Molte persone sono in grado di divenire fisiologicamente dei genitori, ma ciò non vuol dire che tale capacità debba essere esercitata senza alcuna precauzione e dubbio. Infatti, visti anche i sempre più numerosi atti di violenza fisica ed emotiva esercitata sui bambini all’interno delle mura domestiche, alcuni dovrebbero essere seriamente sottoposti a dei duri esami capaci di attestare la loro sanità mentale ed affettiva prima di essere lasciati liberi di procreare. Una tematica questa che, oltre ad essere particolarmente delicata ed attuale in tempi di accese discussioni su embrioni congelati e gravidanza assistita, viene utilizzata da Kevin Bacon per la sua prima regia cinematografica, facendo luce su di una vicenda all’interno della quale il diritto alla procreazione ed il desiderio di maternità si trasforma in oppressione e possessione attraverso il dono di un amore malato di ossessione. Loverboy è la vicenda di Emily Stoll (Kyra Sedgwick) che, dopo aver trascorso un’infanzia trascurata da due genitori fortemente concentrati su loro stessi, cresce costruendo la sua intera vita intorno all’idea di avere un figlio, senza comprendere come il suo desiderio si trasformi lentamente in una vera e propria deformazione mentale.

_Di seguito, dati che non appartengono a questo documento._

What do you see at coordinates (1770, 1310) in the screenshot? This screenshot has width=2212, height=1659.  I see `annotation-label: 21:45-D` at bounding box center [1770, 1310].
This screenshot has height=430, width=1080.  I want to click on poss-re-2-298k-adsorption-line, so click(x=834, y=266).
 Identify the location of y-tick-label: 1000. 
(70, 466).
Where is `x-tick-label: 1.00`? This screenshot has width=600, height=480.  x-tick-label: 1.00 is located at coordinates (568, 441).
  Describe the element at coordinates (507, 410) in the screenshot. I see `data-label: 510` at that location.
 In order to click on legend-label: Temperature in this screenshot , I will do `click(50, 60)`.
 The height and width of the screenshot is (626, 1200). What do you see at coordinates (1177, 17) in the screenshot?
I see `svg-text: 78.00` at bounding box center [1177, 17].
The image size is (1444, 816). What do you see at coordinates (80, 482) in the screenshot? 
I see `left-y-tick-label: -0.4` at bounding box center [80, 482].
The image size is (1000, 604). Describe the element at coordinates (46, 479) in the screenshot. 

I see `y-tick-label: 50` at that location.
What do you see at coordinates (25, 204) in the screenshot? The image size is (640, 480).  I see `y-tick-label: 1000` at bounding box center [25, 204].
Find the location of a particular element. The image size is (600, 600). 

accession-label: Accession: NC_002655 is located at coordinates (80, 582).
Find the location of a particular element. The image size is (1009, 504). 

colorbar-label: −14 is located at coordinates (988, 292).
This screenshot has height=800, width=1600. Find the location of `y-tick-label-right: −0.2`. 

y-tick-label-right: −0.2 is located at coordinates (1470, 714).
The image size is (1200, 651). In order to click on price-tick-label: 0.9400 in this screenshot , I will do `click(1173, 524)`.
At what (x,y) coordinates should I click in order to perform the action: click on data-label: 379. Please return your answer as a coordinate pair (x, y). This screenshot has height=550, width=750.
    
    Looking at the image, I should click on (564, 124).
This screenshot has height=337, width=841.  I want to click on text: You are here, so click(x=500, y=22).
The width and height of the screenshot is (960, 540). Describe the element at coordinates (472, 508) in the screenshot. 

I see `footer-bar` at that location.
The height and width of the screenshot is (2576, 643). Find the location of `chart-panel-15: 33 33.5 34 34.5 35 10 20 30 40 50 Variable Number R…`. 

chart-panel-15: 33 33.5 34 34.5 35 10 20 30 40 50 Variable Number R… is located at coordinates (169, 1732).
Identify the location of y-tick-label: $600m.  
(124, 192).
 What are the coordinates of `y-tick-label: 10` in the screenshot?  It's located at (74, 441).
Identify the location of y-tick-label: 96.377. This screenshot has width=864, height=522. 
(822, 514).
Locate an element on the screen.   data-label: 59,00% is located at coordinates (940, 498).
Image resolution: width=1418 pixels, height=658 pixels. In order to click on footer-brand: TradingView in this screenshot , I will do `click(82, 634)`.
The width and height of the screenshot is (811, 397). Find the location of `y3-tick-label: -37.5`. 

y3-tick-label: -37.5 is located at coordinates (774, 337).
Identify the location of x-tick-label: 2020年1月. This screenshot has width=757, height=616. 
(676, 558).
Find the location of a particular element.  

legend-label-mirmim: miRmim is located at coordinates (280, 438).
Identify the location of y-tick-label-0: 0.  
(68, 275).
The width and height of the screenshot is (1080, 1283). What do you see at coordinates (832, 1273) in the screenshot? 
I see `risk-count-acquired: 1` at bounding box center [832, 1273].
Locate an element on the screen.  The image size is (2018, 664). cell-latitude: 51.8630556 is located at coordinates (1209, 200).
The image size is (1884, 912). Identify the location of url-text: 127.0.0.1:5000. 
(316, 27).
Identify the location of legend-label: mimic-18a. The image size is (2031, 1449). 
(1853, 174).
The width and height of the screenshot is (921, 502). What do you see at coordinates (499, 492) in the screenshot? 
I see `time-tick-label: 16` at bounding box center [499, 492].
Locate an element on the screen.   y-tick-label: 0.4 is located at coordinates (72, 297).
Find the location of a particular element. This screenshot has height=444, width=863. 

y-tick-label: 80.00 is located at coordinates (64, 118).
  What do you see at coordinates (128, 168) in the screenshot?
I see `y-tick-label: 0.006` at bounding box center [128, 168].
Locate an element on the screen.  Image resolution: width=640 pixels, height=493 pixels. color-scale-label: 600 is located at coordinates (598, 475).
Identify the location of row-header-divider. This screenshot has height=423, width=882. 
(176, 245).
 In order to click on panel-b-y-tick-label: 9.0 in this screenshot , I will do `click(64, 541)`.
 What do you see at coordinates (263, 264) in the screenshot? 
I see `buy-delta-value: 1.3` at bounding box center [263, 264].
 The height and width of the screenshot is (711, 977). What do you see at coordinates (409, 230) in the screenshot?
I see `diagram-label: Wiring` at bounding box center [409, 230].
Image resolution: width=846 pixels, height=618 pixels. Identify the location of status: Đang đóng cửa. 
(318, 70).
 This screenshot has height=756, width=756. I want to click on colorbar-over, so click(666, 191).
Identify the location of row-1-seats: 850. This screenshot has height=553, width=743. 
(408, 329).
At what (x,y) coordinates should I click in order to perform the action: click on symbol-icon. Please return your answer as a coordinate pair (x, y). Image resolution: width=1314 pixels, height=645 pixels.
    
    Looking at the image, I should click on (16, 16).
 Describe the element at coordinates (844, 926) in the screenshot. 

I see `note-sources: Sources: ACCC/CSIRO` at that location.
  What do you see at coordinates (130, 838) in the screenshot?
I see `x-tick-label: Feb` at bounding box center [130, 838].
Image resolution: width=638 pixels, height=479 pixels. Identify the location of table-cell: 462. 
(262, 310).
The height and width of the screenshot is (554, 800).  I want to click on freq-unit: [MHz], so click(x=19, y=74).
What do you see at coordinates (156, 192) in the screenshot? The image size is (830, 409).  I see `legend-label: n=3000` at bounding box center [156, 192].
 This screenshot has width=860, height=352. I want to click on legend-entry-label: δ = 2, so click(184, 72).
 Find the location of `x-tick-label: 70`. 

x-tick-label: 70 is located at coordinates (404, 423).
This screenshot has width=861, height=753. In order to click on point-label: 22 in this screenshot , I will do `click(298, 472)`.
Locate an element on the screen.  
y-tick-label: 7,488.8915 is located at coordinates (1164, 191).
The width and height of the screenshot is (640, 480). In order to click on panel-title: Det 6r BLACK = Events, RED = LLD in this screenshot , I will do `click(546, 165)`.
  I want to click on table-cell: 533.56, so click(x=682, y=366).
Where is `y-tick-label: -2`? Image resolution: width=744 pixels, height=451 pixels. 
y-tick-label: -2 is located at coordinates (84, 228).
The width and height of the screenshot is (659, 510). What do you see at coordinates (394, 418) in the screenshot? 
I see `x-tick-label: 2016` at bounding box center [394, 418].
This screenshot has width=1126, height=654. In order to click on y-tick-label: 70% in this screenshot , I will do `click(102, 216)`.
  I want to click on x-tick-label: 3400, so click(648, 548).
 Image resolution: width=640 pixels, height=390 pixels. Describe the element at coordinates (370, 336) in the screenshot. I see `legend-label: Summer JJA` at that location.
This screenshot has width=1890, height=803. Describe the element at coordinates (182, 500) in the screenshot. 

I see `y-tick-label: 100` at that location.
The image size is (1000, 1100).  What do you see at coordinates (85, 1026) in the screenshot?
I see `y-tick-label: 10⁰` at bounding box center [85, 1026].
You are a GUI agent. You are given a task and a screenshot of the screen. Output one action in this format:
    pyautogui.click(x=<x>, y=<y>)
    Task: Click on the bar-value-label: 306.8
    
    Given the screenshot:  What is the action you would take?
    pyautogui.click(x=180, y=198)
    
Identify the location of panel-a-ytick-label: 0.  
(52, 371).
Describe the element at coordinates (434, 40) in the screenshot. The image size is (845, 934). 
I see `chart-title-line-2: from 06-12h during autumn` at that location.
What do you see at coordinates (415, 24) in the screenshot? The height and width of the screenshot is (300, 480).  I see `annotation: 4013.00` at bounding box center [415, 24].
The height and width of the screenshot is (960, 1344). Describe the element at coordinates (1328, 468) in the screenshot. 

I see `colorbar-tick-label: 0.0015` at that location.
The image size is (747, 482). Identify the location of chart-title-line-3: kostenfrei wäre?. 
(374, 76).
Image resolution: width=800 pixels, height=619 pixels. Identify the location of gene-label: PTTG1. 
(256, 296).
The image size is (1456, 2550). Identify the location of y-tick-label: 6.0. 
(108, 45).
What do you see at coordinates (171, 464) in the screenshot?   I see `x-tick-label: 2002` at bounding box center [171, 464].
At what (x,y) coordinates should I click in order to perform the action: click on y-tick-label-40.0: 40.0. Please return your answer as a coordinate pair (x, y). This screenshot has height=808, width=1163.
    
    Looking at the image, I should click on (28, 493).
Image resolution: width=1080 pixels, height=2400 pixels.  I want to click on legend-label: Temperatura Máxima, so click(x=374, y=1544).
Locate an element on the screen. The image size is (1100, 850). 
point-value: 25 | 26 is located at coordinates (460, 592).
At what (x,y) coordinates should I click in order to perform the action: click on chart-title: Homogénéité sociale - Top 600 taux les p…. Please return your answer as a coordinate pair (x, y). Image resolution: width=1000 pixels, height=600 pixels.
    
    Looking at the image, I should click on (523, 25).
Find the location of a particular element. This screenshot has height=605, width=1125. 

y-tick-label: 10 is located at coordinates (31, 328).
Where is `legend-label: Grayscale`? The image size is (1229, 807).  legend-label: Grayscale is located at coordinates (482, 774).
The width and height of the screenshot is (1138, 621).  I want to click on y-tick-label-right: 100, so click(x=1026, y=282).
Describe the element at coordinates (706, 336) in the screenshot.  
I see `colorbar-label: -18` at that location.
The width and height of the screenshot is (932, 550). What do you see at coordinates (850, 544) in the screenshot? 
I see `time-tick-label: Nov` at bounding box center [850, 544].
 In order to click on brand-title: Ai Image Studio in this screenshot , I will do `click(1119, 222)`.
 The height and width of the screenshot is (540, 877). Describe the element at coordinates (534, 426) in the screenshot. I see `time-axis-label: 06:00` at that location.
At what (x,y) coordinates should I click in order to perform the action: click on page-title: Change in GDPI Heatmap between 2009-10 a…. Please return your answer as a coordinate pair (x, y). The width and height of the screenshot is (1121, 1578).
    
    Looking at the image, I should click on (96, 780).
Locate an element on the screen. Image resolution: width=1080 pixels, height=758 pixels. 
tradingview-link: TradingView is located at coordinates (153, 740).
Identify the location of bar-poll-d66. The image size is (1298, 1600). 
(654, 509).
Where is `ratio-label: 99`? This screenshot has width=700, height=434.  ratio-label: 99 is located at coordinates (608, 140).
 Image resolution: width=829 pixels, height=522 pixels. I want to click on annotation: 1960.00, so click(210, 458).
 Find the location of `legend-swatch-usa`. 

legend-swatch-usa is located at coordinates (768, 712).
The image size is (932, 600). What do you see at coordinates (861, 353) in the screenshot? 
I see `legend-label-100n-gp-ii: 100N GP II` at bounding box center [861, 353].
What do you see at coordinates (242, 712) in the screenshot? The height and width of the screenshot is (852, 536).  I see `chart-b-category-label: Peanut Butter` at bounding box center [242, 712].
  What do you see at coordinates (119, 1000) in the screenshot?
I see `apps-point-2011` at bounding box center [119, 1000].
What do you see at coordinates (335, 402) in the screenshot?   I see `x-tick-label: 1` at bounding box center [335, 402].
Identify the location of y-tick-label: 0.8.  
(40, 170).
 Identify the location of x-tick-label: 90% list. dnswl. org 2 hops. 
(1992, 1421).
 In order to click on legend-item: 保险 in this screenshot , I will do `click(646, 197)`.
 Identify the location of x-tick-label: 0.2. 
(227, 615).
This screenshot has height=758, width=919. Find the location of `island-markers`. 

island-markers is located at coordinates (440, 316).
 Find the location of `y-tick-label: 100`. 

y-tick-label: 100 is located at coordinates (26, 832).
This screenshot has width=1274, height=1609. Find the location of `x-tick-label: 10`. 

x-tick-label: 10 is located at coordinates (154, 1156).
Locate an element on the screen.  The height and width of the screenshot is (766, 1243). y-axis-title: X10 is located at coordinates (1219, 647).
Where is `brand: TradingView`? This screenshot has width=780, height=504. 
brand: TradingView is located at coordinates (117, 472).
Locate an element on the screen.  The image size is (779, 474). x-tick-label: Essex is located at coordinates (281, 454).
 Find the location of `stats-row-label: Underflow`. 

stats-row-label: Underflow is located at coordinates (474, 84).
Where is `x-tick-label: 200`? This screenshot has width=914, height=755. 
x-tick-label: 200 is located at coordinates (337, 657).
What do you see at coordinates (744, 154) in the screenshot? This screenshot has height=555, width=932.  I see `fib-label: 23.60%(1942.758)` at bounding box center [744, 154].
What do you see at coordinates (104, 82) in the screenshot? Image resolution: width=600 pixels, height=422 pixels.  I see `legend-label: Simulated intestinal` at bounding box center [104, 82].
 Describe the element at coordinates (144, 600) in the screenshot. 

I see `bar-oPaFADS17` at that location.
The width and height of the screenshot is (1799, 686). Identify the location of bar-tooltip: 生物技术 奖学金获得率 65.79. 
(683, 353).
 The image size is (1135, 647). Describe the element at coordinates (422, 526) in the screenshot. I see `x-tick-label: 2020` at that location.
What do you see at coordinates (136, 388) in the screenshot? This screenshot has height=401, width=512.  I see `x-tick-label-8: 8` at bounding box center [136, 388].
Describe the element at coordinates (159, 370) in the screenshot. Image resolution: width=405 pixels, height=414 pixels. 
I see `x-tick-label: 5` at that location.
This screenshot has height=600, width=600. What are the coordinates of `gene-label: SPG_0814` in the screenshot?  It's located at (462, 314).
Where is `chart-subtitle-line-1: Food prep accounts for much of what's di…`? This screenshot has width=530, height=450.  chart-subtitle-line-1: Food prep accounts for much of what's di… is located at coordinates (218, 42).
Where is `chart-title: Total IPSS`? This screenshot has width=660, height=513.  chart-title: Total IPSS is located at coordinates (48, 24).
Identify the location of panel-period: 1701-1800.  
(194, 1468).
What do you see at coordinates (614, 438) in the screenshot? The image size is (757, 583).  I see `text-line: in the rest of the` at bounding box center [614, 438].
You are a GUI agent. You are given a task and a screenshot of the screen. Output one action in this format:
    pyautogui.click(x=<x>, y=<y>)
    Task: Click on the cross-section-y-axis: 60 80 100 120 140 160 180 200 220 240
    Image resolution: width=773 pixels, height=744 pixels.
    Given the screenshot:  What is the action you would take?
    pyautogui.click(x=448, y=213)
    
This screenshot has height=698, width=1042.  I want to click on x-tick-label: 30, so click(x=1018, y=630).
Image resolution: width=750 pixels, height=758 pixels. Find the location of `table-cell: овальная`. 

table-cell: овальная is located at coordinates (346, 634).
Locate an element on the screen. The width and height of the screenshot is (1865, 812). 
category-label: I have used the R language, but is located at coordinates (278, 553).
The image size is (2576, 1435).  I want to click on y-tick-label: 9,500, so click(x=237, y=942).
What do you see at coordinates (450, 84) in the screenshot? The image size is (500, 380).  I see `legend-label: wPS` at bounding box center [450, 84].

«Non voglio una casa e non voglio un marito, ciò che desidero veramente con ogni cellula del mio corpo è avere un bambino». Queste le intenzioni espresse da Emily nelle prime scene del film che sembrano porre delle serie basi per un dramma psicologico incentrato sulle ossessioni di cui è oggetto il piccolo Paul, ma che sfortunatamente viene frequentemente disatteso. Nonostante un cast di attori di notevole talento (Marisa Tomei, Sandra Bullock, Matt Dillon, Campbell Scott) capaci di dare spessore ed anima ai loro personaggi, Bacon sembra essere impreparato a gestire una tematica così importante, non riuscendo, in modo particolare, a fondere con una certa armonia situazioni particolarmente ilari, come quelle create dai genitori fricchettoni di Emily, con momenti di particolare drammaticità. Il risultato sembra essere una storia interessante, narrata anche in modo non convenzionale, ma che diluisce in una buona occasione persa anche a causa di una certa pesantezza stilistica utilizzata da Bacon. L’eccessivo utilizzo di ralenti, flou e dell’abusata pratica del flashback fanno di quest’ opera prima un prodotto incompiuto che lascia sfumare le particolarità e le ombre di una storia al femminile non particolarmente conciliante e finalmente lontana dall’essere politically correct.